## Task statement
Please give the number of lines in the records below where the word "text" occurs, and nothing else.

## Items listed in a dataset
++++++

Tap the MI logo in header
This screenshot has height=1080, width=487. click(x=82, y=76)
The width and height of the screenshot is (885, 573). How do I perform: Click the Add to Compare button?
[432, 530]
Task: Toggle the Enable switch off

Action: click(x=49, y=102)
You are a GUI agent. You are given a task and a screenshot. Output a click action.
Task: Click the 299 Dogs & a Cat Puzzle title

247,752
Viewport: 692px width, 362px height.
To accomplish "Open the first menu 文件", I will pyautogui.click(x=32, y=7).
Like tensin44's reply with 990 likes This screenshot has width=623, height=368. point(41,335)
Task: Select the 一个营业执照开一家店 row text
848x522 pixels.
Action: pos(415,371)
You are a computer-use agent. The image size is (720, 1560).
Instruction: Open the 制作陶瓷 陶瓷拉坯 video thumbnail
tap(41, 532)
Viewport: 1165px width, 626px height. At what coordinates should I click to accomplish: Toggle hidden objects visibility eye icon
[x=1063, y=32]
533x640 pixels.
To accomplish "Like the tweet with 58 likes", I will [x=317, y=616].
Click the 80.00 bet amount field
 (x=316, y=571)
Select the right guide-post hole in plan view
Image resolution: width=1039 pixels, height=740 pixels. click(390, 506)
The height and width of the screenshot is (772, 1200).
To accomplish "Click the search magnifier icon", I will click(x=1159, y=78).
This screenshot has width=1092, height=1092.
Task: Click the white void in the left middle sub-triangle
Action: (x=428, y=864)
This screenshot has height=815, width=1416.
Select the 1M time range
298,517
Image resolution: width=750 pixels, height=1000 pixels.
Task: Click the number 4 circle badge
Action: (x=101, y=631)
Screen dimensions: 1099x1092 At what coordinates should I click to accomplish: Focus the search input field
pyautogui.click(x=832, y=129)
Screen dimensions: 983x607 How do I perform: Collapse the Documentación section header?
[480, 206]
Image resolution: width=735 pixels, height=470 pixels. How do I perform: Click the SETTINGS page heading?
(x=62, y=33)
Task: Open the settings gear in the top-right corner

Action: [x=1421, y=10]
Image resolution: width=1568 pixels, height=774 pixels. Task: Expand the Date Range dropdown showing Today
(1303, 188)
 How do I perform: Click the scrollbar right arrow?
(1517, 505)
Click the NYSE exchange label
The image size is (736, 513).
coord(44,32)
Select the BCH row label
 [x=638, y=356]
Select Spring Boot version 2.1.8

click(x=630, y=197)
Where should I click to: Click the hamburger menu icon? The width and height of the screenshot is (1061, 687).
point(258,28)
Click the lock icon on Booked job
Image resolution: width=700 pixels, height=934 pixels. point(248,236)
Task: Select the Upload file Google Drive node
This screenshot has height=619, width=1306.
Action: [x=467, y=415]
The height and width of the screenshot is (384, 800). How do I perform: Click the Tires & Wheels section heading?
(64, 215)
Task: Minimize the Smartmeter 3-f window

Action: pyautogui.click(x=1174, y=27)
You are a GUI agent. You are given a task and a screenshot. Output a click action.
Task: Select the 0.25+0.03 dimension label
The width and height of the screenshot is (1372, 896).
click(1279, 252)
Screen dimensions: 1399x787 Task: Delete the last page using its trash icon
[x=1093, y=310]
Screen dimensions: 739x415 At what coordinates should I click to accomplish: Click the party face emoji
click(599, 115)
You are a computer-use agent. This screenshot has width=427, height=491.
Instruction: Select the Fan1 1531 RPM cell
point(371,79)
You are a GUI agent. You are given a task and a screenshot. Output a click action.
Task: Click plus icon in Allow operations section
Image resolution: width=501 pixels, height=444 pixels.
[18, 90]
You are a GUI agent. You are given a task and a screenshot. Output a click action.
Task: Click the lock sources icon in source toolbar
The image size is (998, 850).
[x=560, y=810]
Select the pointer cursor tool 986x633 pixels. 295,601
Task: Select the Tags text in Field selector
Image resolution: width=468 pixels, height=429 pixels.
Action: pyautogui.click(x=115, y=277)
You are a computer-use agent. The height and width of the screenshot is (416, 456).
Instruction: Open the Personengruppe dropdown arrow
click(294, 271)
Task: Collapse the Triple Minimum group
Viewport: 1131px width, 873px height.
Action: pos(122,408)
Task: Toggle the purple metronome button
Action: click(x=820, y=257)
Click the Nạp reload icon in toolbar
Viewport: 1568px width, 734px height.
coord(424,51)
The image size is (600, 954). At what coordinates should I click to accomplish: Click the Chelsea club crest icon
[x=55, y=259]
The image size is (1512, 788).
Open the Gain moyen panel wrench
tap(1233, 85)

++++++

## Task solution
2